● **Testo fornito**:
Una trama, questa, piuttosto convenzionale, che Torre tenta di scardinare affidandosi a un genere adatto allo scopo: il musical (già sperimentato in Tano da morire e Sud Side Stori). Le musiche di Mauro Pagani, un mix di generi, costituiscono un legame naturale tra l’opera originale e il film perché permettono di ibridare il linguaggio shakespeariano avvicinandolo al pubblico di oggi. I costumi (Massimo Cantini Parrini), le scenografie (Luca Servino) e la fotografia (Matteo Cocco) compiono il passo successivo portando il Riccardo III su un piano squisitamente rock e psichedelico con un’estetica volutamente barocca e un’ambientazione (il castello) che trasuda decadimento fisico e morale. C’è del marcio nell’uomo, un sentimento atavico che giace nelle coscienze, intorpidito da qualche rimedio della medicina contemporanea; e che emerge con insensata prepotenza dando il la a un circolo vizioso di morte. In essa non c’è dramma, comprensione o perdono: diventa un gesto quasi meccanico, artificiale, comune nella misura in cui non si palesano alternative. Gli omicidi di Riccardo si consumano così con eccessiva repentinità – la narrazione non lascia spazio a vie di fuga procedendo in maniera troppo lineare e affettata verso l’epilogo: un duello in pieno stile western che ristabilisce (almeno momentaneamente) l’ordine.

riccardoLo spettatore vorrebbe allungare lo sguardo, gettarsi nell’assurdità del quotidiano e lasciarsi abbagliare da un riflesso. La visuale però è circoscritta, troppo concentrata sulla messa in scena per dare voce e corpo all’ambiente circostante, a questa città che pullula soltanto dalle bocche dei personaggi o dalla cover di una rivista. Il film resta bloccato in una dimensione teatrale dalla quale poi deriva (lo spettacolo del 2013 Insanamente Riccardo Terzo). Sarebbe stato interessante vedere le strade, le persone e in generale l’atmosfera di questo fantomatico Tiburtino Terzo. Una simile impostazione finisce purtroppo per ridurre il potenziale cinematografico di un immaginario che proprio al cinema deve tanto (pensiamo all’orda di freak che popola i sotterranei del castello).

● **Consegna**:
Nella recensione alcuni reparti del film sono associati al nome di una persona. Elenca tutti questi reparti e indica per ciascuno la persona citata.

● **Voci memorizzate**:
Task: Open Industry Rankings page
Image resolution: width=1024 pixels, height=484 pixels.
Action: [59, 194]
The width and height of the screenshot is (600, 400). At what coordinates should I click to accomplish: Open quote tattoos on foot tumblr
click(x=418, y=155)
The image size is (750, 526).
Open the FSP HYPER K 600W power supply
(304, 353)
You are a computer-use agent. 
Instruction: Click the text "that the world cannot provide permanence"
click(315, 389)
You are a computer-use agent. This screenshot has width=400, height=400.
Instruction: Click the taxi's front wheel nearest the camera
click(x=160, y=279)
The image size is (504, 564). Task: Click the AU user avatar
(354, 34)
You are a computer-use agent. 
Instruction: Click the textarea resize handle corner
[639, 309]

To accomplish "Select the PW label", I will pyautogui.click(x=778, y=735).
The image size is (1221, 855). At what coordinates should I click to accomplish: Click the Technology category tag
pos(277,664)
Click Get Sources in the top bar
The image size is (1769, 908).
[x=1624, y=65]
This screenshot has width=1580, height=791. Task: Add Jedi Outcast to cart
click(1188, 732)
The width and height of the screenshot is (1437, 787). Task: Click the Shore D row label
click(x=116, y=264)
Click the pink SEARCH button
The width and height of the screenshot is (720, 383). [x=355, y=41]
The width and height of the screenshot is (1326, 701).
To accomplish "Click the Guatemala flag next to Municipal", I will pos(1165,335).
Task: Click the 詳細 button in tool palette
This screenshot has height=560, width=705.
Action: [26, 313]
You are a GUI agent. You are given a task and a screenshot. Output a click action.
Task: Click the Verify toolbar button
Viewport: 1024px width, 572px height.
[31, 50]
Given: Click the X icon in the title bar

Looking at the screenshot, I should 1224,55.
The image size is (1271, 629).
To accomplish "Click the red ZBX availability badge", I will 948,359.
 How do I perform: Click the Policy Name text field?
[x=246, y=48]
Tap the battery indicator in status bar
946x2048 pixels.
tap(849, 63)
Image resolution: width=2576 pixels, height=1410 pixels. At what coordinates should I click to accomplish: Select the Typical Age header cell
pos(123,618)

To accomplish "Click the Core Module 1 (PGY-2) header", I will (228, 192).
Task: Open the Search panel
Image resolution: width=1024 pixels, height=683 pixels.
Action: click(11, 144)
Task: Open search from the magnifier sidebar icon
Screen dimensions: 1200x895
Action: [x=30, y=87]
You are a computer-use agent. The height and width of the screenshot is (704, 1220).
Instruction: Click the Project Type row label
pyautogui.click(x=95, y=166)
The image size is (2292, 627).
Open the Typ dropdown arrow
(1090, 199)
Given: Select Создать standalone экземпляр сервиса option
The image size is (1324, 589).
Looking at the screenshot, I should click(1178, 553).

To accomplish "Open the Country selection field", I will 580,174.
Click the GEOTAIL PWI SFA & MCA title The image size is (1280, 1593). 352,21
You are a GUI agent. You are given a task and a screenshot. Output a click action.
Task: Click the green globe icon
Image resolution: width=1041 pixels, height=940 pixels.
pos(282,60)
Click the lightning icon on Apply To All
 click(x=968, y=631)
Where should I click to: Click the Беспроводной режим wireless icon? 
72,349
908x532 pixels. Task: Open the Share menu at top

● **Risposta**:
- Musiche: Mauro Pagani
- Costumi: Massimo Cantini Parrini
- Scenografie: Luca Servino
- Fotografia: Matteo Cocco